**To do:**
Update the items from the start through the line containing "1436x891 pixels. 623,247" by changing "Latte" to "Cappuccino", leaving everything else unchanged, and return only those lines.

**Dataset content:**
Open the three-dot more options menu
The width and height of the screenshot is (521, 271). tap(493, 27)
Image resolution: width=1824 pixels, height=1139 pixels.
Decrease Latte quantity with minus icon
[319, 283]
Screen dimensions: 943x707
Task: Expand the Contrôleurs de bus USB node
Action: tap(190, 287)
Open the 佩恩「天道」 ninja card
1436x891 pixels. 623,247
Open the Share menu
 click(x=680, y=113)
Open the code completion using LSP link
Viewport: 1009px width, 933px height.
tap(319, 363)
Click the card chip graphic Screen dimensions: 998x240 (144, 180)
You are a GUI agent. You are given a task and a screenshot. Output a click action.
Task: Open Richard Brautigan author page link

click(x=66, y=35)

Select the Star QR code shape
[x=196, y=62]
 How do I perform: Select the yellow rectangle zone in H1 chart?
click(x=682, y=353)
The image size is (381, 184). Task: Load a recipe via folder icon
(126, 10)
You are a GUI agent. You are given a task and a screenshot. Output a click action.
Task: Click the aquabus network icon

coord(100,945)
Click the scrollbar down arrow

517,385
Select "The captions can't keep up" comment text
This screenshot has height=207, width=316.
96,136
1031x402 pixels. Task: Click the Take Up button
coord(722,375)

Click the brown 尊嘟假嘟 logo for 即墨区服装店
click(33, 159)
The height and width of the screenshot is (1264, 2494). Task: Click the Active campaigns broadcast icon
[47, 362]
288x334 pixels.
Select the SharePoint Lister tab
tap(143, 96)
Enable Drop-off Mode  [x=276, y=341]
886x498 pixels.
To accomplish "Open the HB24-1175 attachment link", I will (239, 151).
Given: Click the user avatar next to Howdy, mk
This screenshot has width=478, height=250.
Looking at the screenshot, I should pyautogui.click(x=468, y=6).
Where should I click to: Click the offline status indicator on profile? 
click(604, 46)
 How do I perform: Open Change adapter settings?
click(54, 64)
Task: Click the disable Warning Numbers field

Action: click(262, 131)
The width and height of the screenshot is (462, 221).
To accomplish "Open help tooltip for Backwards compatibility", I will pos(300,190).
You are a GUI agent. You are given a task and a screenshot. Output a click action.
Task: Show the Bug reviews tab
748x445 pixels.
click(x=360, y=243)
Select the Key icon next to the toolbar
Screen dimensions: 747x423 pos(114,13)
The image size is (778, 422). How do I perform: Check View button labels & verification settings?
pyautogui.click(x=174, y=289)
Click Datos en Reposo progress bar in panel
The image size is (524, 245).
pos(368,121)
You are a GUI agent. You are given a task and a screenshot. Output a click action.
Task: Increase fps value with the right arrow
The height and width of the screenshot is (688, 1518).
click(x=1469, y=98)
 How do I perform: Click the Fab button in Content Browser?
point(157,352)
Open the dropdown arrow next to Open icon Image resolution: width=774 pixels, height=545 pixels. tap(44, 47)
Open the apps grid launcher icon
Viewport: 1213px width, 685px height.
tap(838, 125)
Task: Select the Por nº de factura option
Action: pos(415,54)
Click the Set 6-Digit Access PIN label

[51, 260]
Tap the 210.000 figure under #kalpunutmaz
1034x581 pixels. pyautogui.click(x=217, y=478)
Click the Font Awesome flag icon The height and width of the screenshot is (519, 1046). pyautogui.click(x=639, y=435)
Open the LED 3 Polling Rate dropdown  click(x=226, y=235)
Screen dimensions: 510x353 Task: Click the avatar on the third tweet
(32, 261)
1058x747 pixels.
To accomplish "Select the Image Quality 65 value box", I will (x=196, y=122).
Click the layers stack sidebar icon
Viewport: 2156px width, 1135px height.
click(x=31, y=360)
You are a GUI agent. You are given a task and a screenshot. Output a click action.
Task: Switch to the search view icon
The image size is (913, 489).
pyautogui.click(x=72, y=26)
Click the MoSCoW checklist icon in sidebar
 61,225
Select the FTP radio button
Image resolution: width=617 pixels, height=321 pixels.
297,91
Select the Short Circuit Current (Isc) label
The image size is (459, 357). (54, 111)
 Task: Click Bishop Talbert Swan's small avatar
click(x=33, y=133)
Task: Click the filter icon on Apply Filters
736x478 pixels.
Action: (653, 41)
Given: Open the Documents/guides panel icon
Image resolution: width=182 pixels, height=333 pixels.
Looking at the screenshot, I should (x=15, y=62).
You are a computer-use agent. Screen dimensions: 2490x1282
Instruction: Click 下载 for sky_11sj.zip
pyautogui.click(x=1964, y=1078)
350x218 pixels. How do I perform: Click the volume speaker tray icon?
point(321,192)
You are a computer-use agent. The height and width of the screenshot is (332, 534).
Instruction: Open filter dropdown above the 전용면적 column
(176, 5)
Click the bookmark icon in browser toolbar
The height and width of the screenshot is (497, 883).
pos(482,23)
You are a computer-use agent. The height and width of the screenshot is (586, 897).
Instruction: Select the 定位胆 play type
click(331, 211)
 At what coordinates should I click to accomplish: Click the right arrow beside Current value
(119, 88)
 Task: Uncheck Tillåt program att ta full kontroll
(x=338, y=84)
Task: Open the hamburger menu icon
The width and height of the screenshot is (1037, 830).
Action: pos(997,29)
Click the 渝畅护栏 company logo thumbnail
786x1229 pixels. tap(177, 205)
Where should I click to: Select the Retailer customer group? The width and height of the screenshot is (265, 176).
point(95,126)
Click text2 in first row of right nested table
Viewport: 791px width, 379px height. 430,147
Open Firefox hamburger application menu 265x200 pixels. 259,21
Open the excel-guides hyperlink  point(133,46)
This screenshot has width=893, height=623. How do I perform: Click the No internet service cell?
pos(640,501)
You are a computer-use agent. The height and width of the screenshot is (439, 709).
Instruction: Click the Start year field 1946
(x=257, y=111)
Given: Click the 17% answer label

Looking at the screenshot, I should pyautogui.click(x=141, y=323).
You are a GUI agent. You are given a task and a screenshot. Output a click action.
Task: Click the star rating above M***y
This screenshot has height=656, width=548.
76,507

**Exercise answer:**
Open the three-dot more options menu
The width and height of the screenshot is (521, 271). tap(493, 27)
Image resolution: width=1824 pixels, height=1139 pixels.
Decrease Cappuccino quantity with minus icon
[319, 283]
Screen dimensions: 943x707
Task: Expand the Contrôleurs de bus USB node
Action: tap(190, 287)
Open the 佩恩「天道」 ninja card
1436x891 pixels. 623,247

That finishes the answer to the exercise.